• [Task requirements]:
a – In the passage on code abstraction, rewrite the part starting with "There are eight" and going on through "Efferent = stable.", putting "metrics" in place of "measures".
b – Answer these questions using the passage on code abstraction:
(i) What percentage of most projects' execution time and resources goes to coding?
(ii) What upper limit does the passage set for code duplication?
(iii) What does low efferent coupling indicate?

• [Passage provided]:
---*---

I say “think hard” intentionally. ThoughtWorks, the inventors of Agile (eh), are known for delivering almost all of their projects on time and within budget. In software, that is RARE. Last I heard, they spend around 80% of their time on requirements, design, and architecture. Only 20% of most project’s execution time and resources go to coding.

It’s impossible to overstate the criticality of proper abstraction and code contract design. It’s the difference between adding features taking an an hour vs weeks. If you can handle code contracts the way Kafka handles topic changes (addition-only), you know you’ve done a good job designing them. It’s also the quickest AND safest way.

There are eight rules in Fight Club so let’s shoot from the hip for 8 measures that may give you clues for effectively modulating the abstraction dimensionality in a service:

Cyclomatic complexity. V(G)=E−N+2P, yo. Ideally under 10, hopefully under 20.
Code duplication - consider percentage AND per-module density. Less than 5%.
Depth of Inheritance (for you OOO people) - should track #1 in the exact inverse.
Afferent / Efferent Coupling - Low Afferent = flexible; Low Efferent = stable.

---*---

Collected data
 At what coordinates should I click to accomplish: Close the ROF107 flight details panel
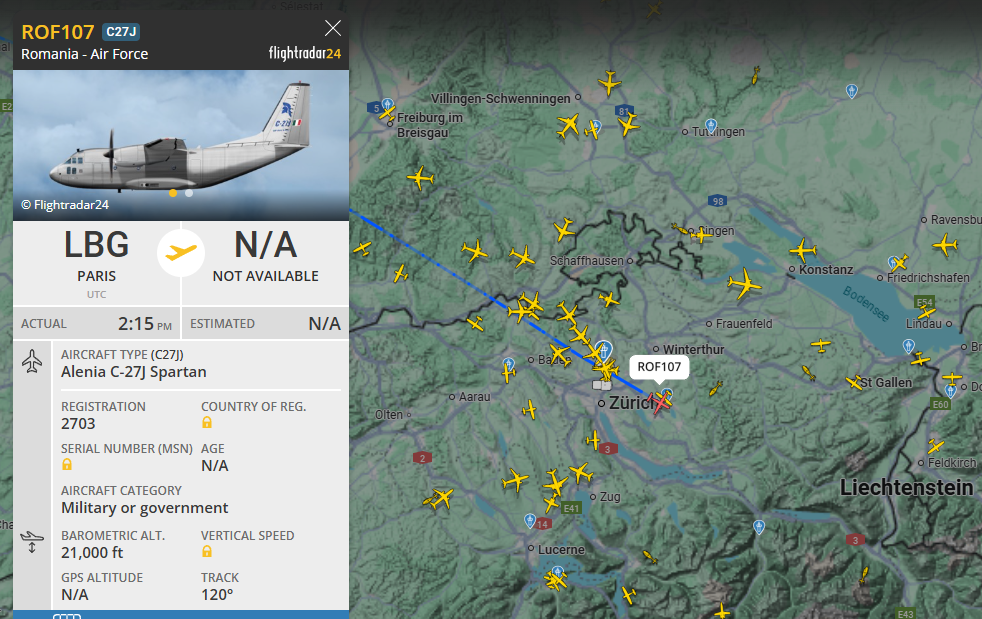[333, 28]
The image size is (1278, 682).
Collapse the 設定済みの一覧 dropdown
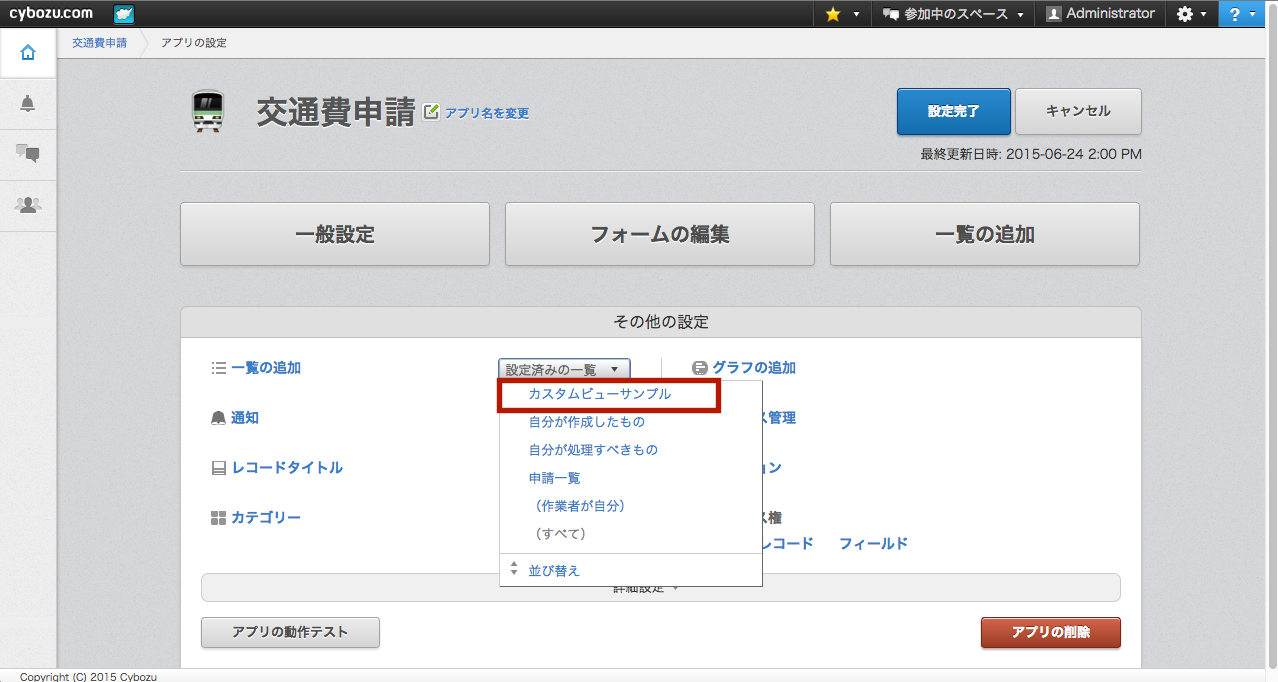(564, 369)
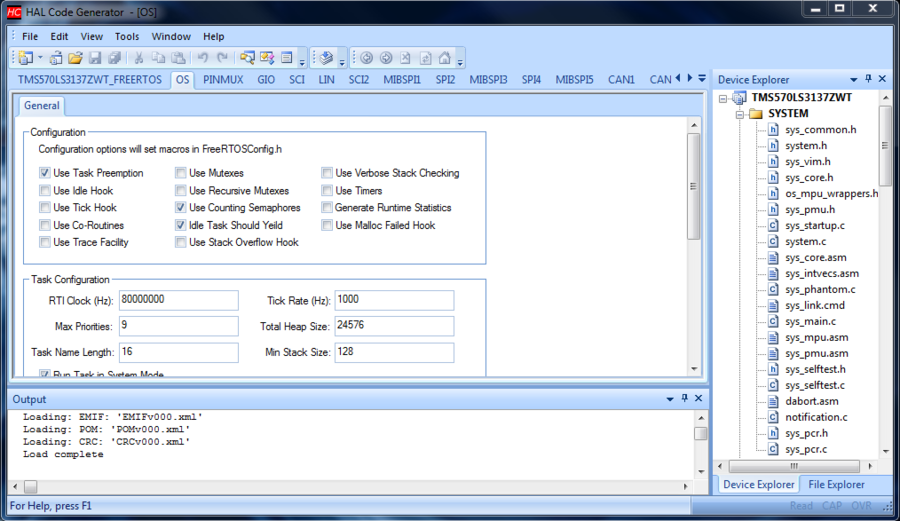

---*---

• [Solutions in order]:
a –
There are eight rules in Fight Club so let’s shoot from the hip for 8 metrics that may give you clues for effectively modulating the abstraction dimensionality in a service:

Cyclomatic complexity. V(G)=E−N+2P, yo. Ideally under 10, hopefully under 20.
Code duplication - consider percentage AND per-module density. Less than 5%.
Depth of Inheritance (for you OOO people) - should track #1 in the exact inverse.
Afferent / Efferent Coupling - Low Afferent = flexible; Low Efferent = stable.

b –
(i) 20%
(ii) Less than 5%
(iii) Stability